#### Requirements:
Count the lines in the listing below that contain the word "Task". Reply with the number alone.

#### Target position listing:
:::

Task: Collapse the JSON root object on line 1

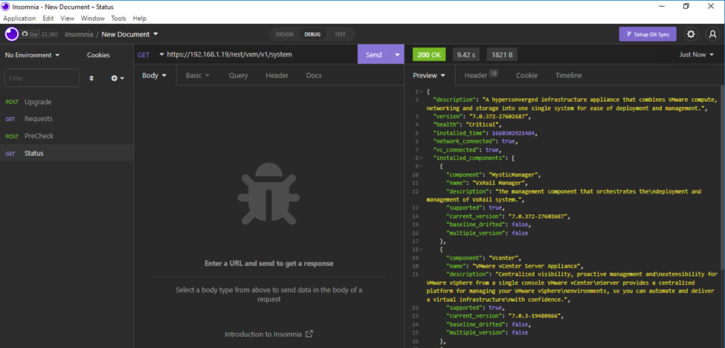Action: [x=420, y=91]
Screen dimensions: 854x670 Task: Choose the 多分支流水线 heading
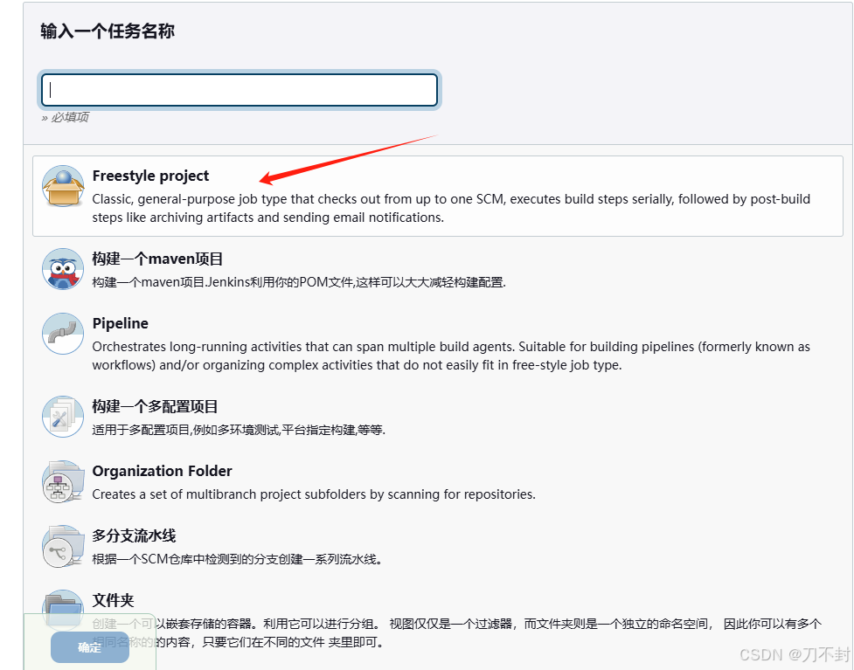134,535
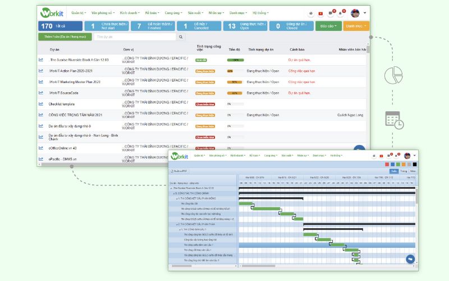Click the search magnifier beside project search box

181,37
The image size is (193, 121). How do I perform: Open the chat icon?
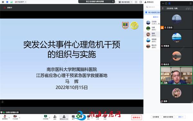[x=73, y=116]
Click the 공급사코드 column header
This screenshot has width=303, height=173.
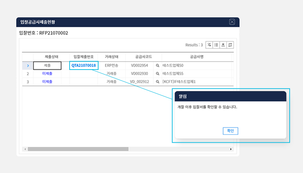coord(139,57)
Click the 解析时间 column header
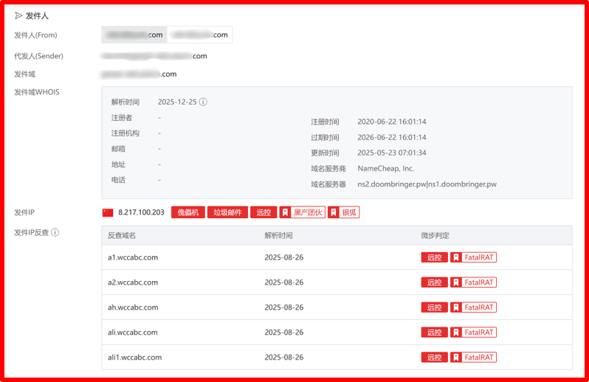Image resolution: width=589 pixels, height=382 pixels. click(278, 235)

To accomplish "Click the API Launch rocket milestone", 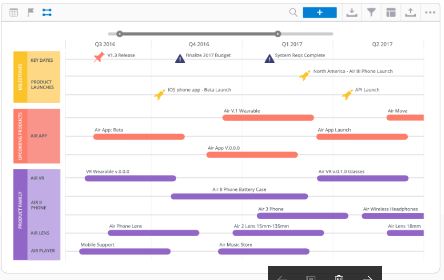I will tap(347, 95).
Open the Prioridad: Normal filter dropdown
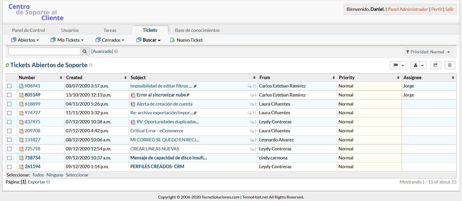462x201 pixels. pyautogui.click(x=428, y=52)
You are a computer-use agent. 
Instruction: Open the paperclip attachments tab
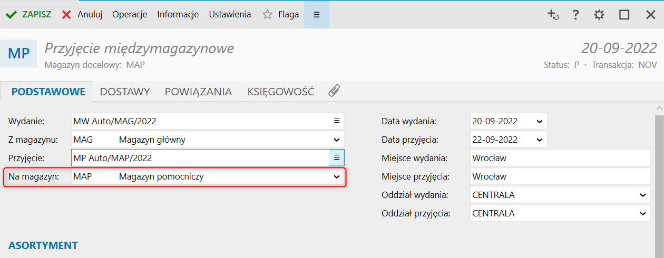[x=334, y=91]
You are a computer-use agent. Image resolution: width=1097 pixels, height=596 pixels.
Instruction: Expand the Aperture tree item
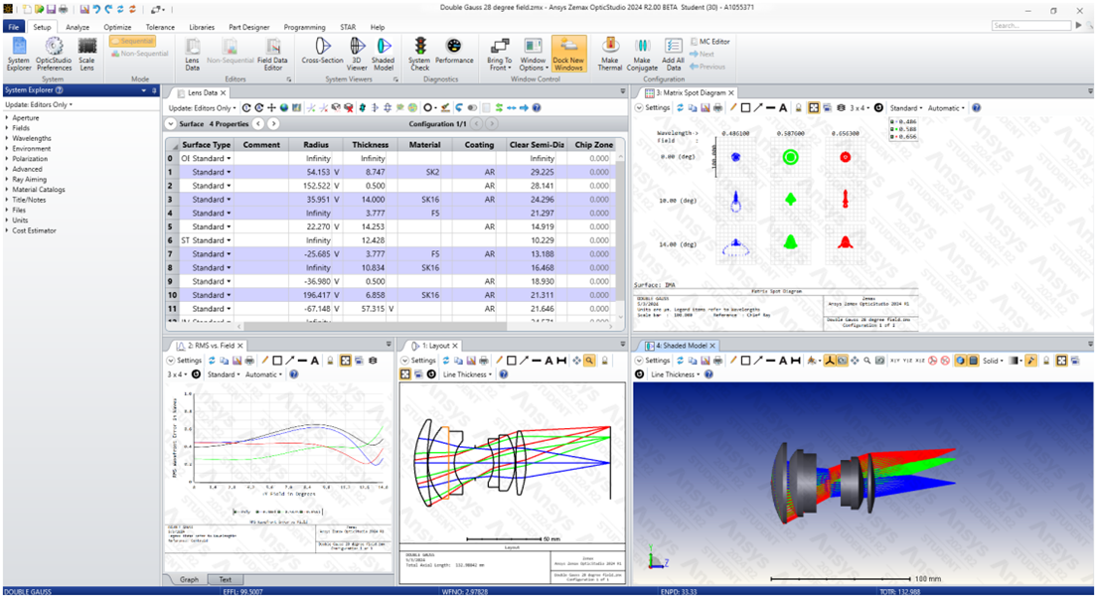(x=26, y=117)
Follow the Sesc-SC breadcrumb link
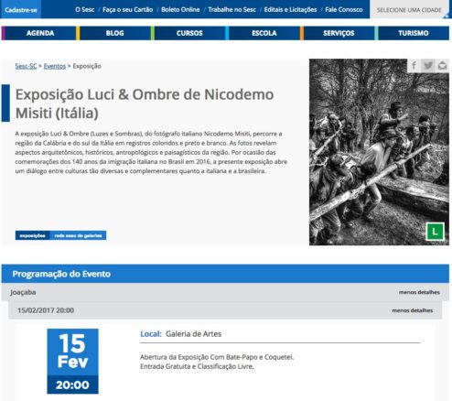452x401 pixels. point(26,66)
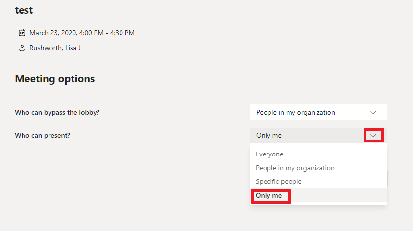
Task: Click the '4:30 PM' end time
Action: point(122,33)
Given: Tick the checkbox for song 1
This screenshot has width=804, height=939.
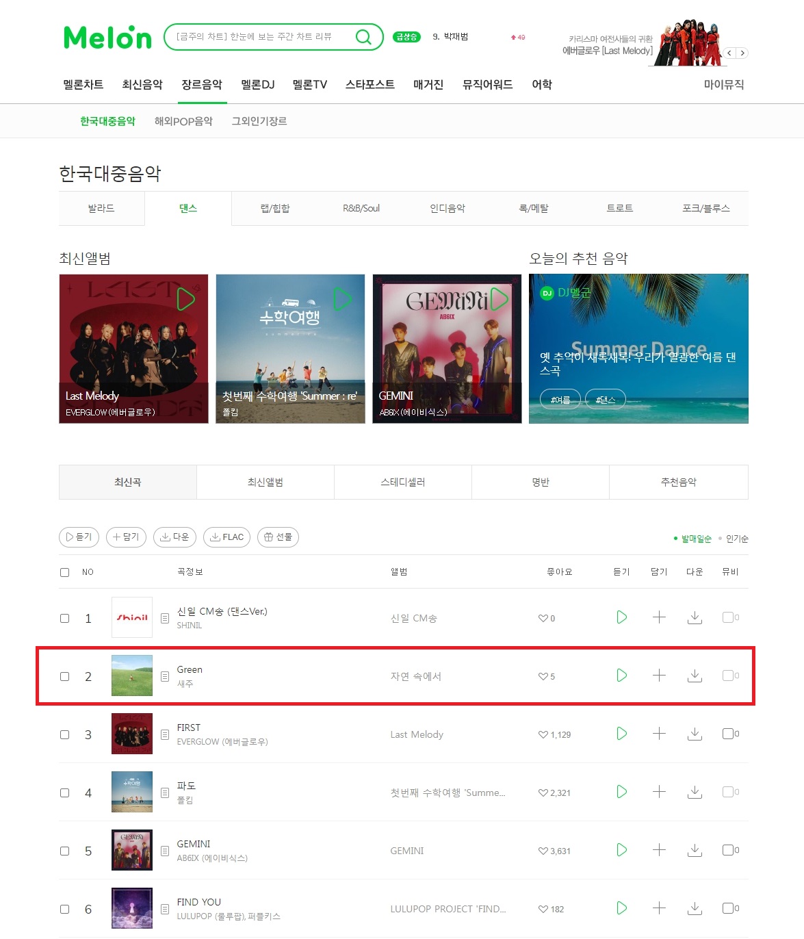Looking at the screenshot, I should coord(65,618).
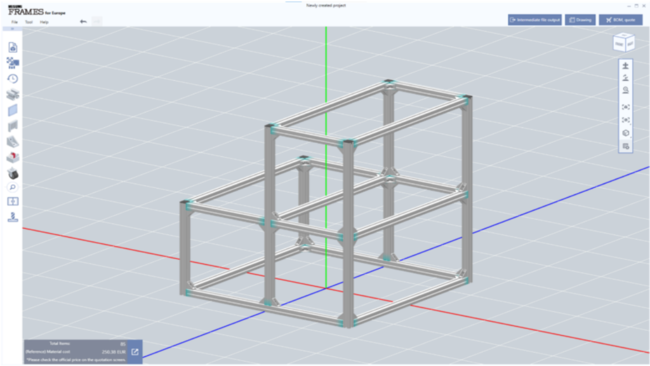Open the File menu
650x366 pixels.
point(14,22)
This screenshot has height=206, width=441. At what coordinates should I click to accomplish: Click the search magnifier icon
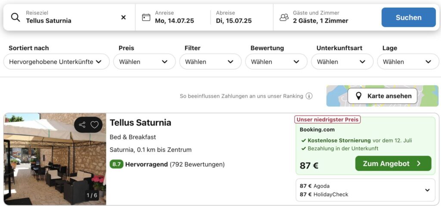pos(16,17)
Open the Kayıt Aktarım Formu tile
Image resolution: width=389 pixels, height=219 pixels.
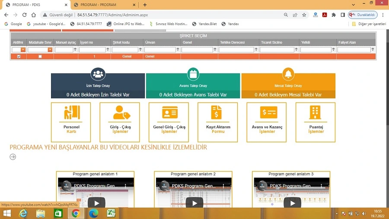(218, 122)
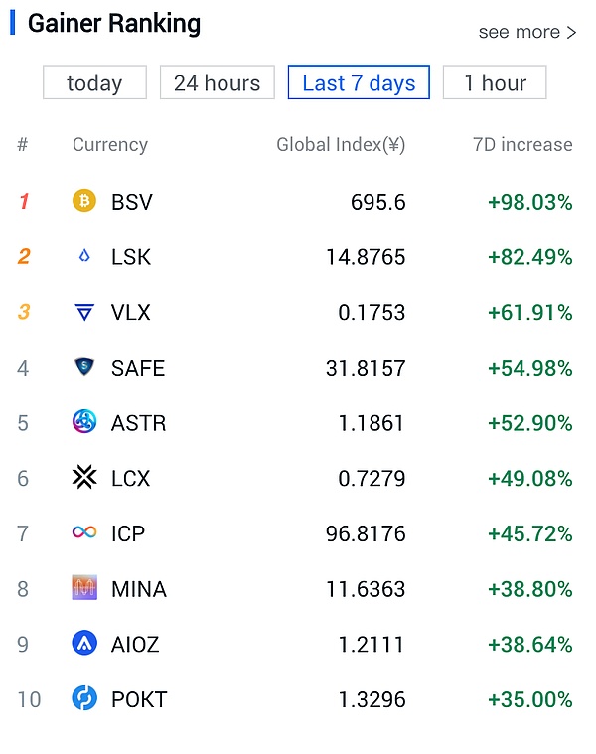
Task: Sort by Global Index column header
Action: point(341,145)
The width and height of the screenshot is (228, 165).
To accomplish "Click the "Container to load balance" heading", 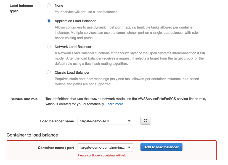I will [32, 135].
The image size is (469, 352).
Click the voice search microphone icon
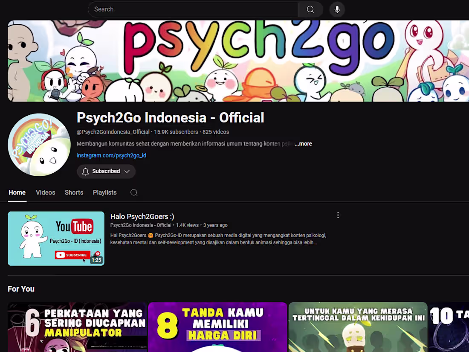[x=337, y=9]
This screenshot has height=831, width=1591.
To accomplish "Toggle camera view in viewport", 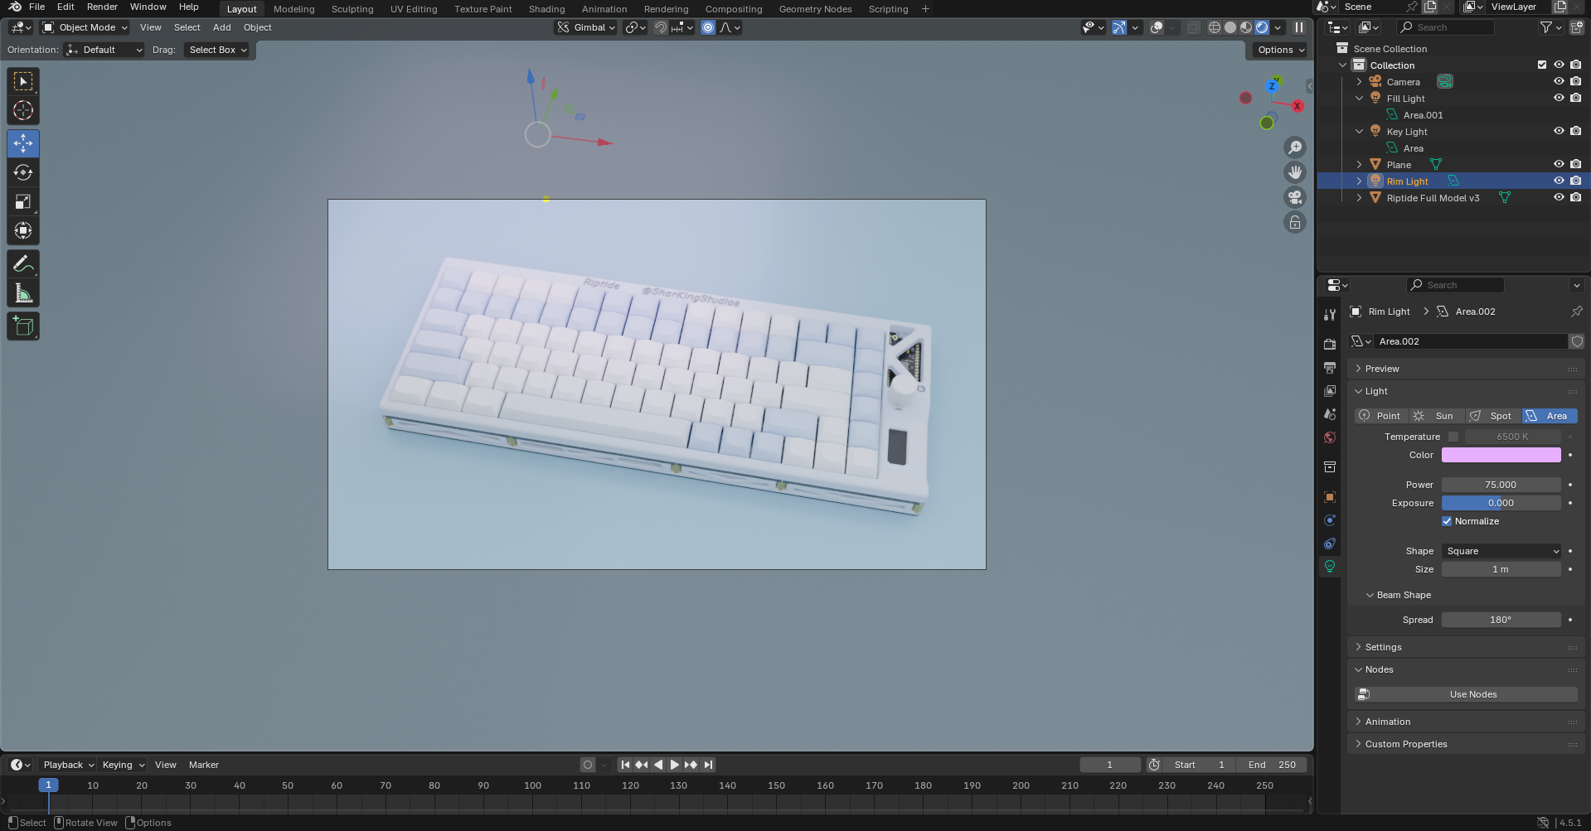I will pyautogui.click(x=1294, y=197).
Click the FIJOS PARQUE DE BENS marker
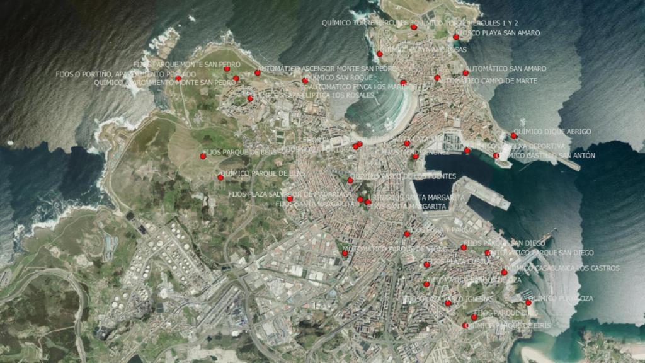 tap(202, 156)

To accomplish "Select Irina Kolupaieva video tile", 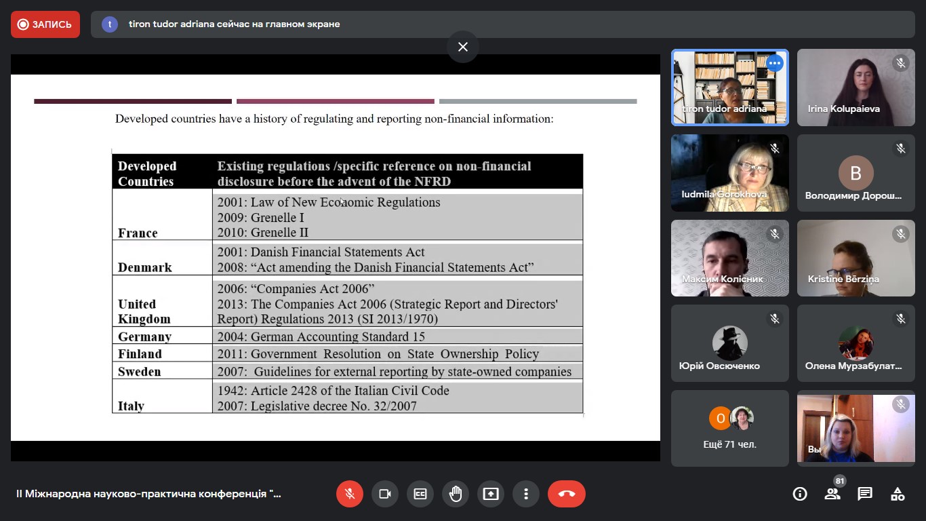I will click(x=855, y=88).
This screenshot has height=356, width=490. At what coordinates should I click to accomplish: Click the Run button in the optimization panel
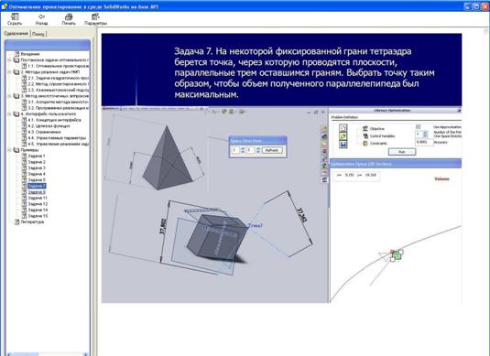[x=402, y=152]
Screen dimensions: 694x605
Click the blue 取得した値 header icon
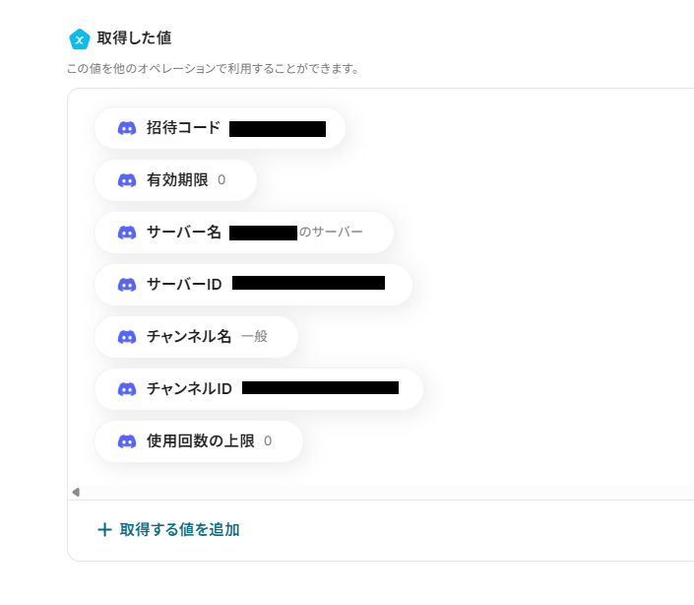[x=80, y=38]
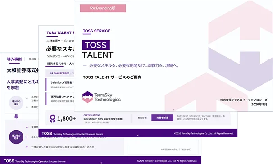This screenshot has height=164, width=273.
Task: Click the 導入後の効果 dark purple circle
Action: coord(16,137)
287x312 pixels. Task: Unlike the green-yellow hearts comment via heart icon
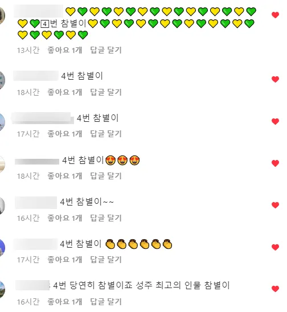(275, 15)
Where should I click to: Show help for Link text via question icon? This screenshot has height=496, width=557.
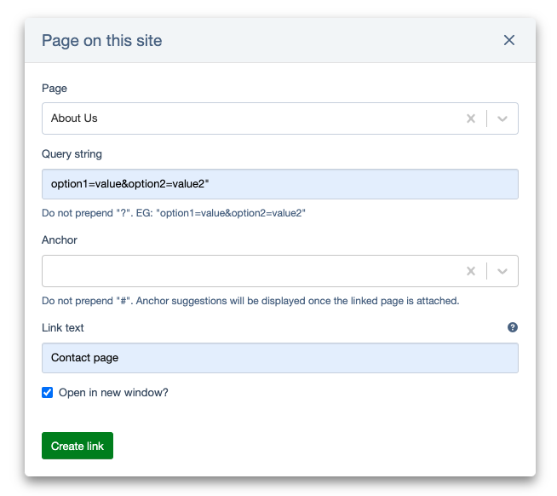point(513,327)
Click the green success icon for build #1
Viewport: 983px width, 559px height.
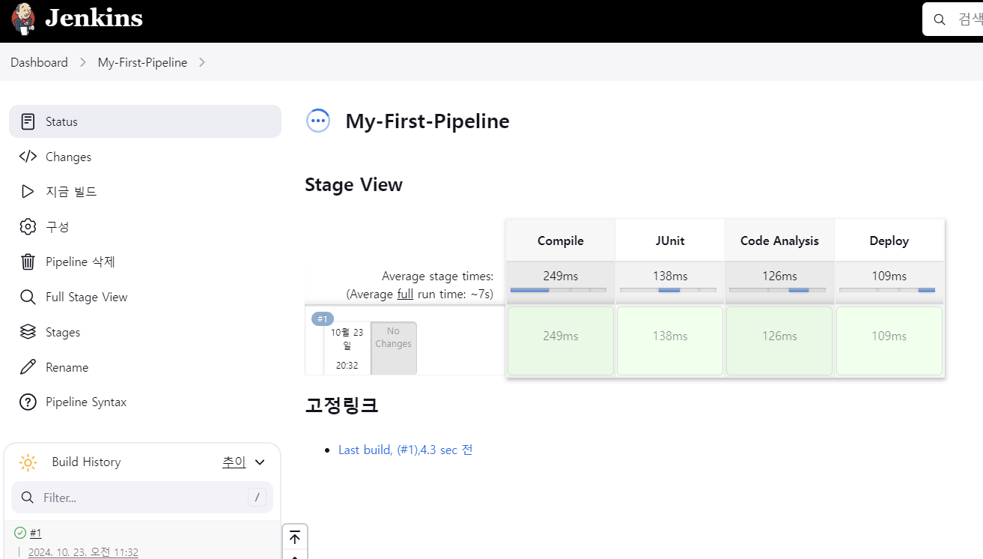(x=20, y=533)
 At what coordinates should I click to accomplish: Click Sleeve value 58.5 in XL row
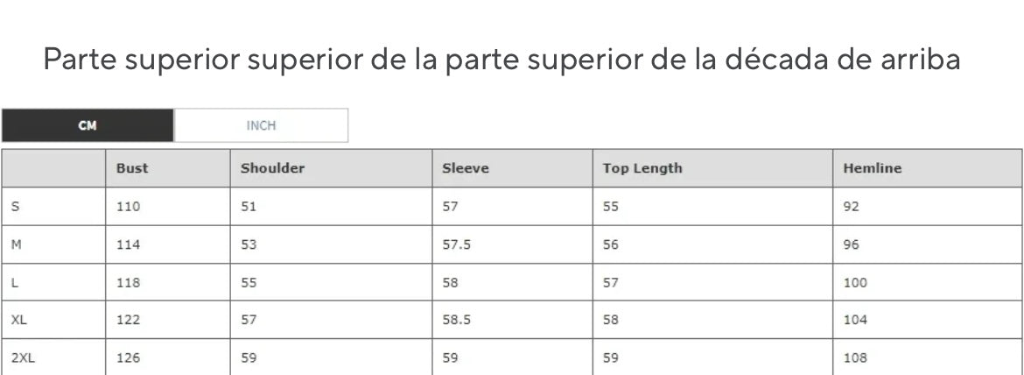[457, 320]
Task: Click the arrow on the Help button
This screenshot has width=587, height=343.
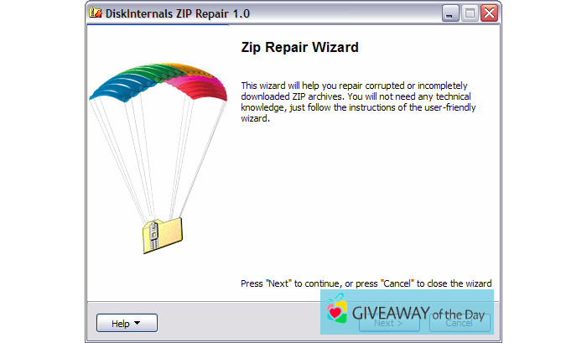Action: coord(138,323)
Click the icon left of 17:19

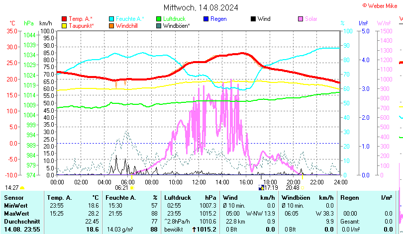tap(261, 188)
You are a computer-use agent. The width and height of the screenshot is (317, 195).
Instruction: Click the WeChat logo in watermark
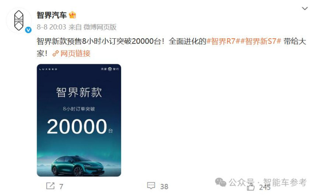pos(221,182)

:::

#### The reply:
7